Journal of Applied Physiology, Vol 64, Issue 3 944-951, Copyright © 1988 by American Physiological Society

ARTICLES

Hyperoxic lung damage in mice: appearance and bioconversion of peptide leukotrienes

L. J. Smith, M. Shamsuddin, J. Anderson and W. Hsueh
Department of Medicine, Northwestern University Medical School, Chicago, Illinois.

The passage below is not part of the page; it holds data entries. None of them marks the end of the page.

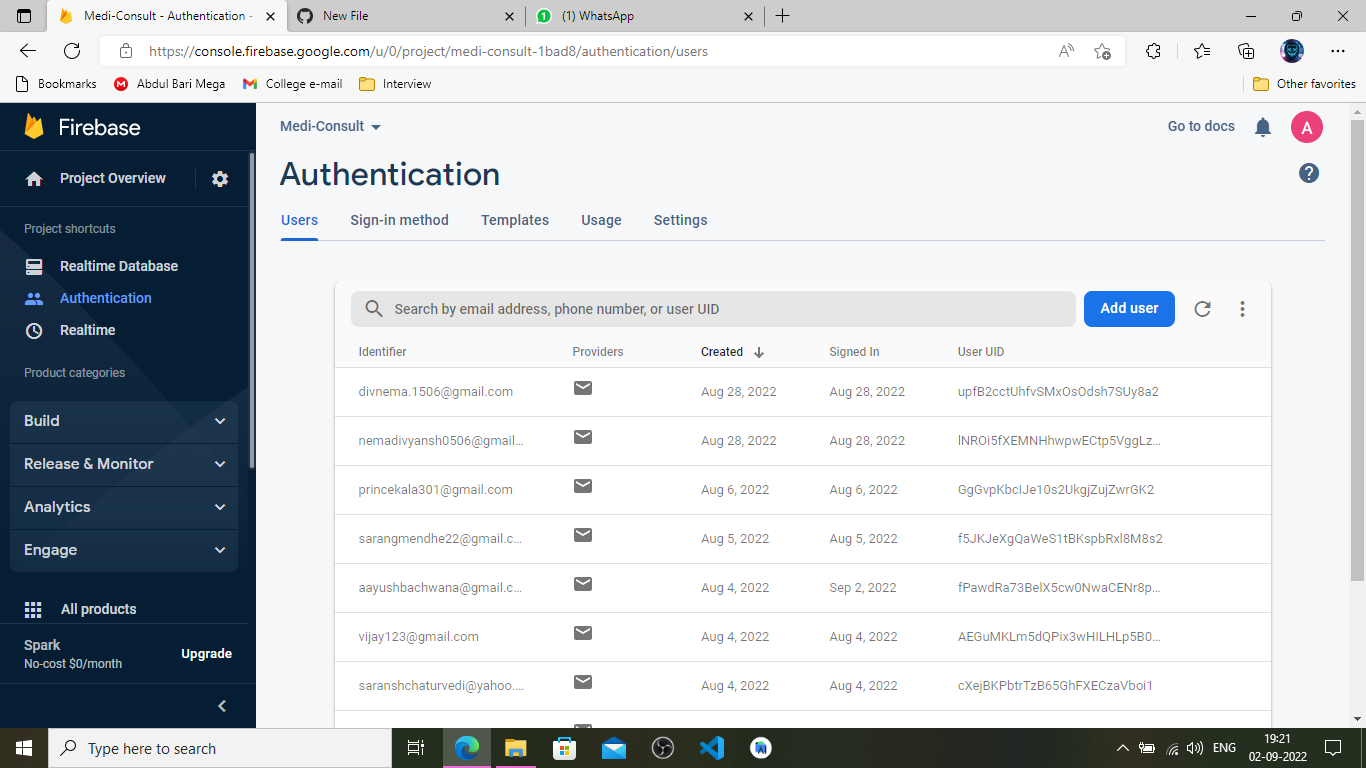Open the Go to docs link
Viewport: 1366px width, 768px height.
click(x=1200, y=127)
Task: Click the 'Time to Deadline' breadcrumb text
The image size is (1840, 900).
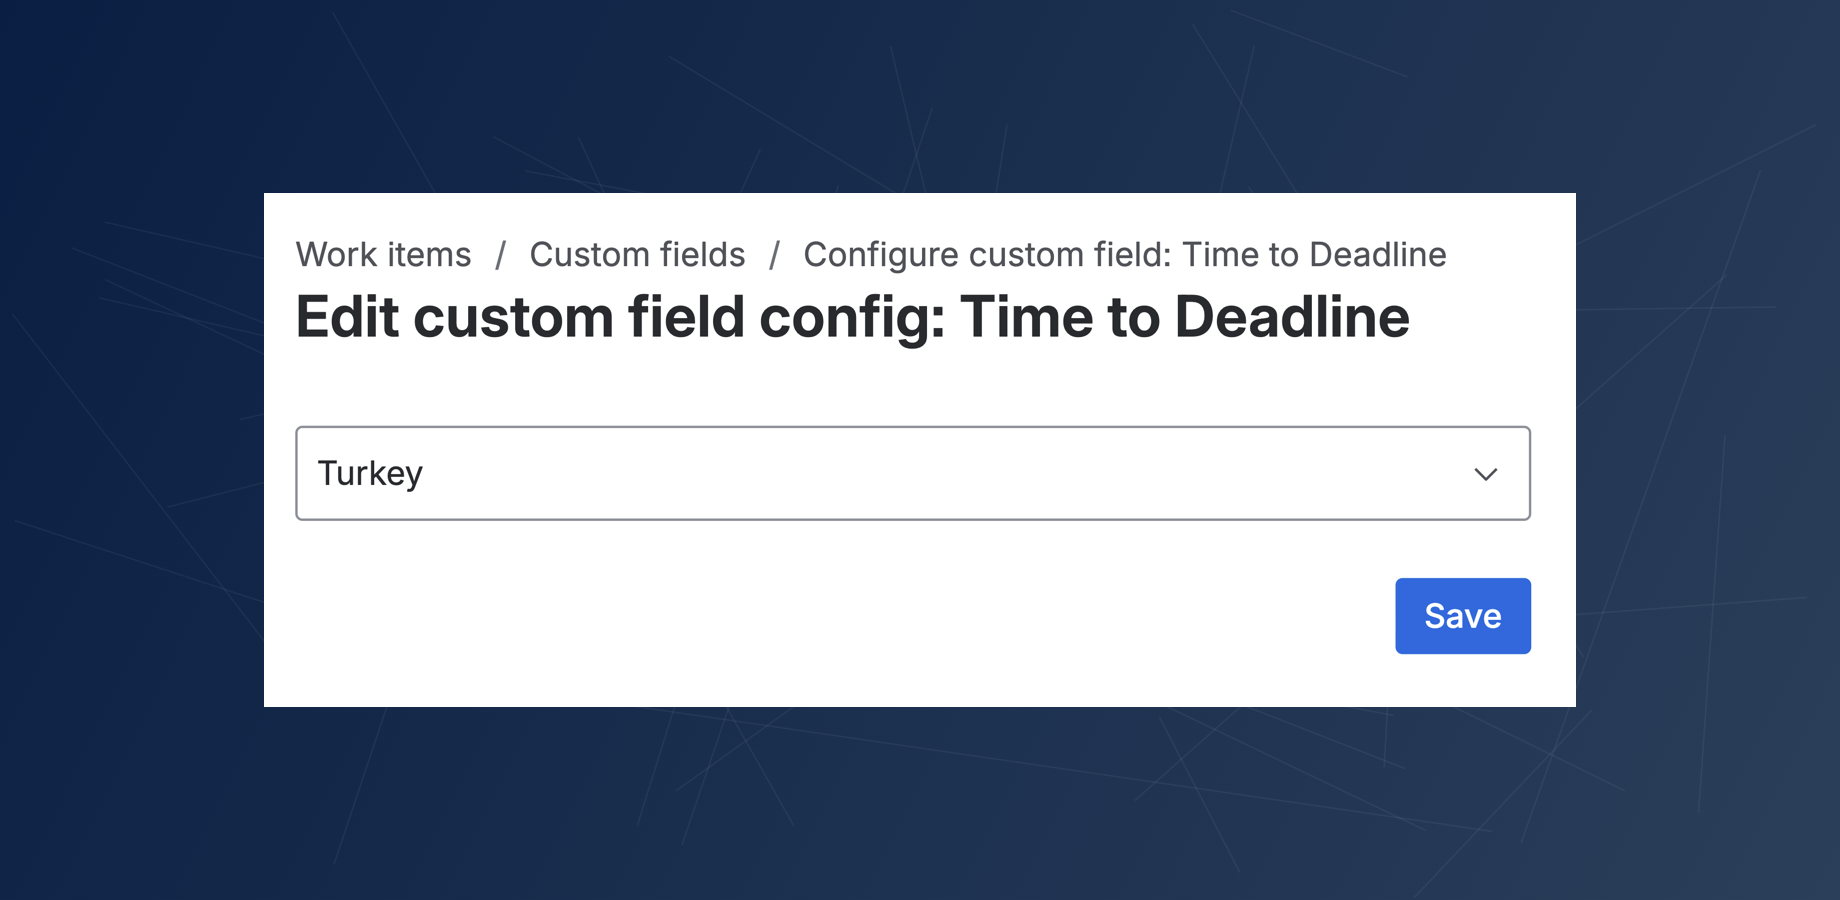Action: coord(1313,255)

High concentrations of oxygen damage the lung and increase bronchoalveolar lavage (BAL) fluid levels of leukotrienes. We sought to identify the specific leukotrienes produced and their relationship to the severity of the lung damage and the inflammatory cell populations by exposing mice to 100% oxygen for up to 4 days. Leukotrienes were not detected in BAL fluid from air-exposed mice. Leukotriene D4 (LTD4) was found after 2 days of exposure to 100% oxygen, increased with longer periods of exposure, and then decreased while LTE4 appeared when the lung damage became severe. LTB4 and LTC4 were not found at any time. Neutropenic mice had identical results, indicating that neutrophils were not the source of the leukotrienes. To determine why LTC4 was not found and why LTD4 decreased and LTE4 increased on day 4, we measured the metabolic capacity of BAL supernatant for leukotrienes. Incubation of LTD4 in BAL supernatant from air-exposed mice resulted in the conversion of LTD4 to LTE4, which was blocked by L-cysteine, a dipeptidase inhibitor. Faster conversion occurred after exposure to 100% oxygen for 3 and 4 days. The rate of bioconversion correlated with the BAL protein concentration (r = 0.756, P less than 0.001), and it was similar in neutropenic and nonneutropenic mice. Little LTC4 and no LTE4 were converted in BAL supernatant from air- or oxygen-exposed mice. The early and progressive increase in LTD4 suggests that sulfidopeptide leukotrienes may play a role in the pathogenesis of hyperoxic lung damage. The increased dipeptidase activity during hyperoxic exposure may serve a protective role by converting the more potent LTD4 to the less potent LTE4.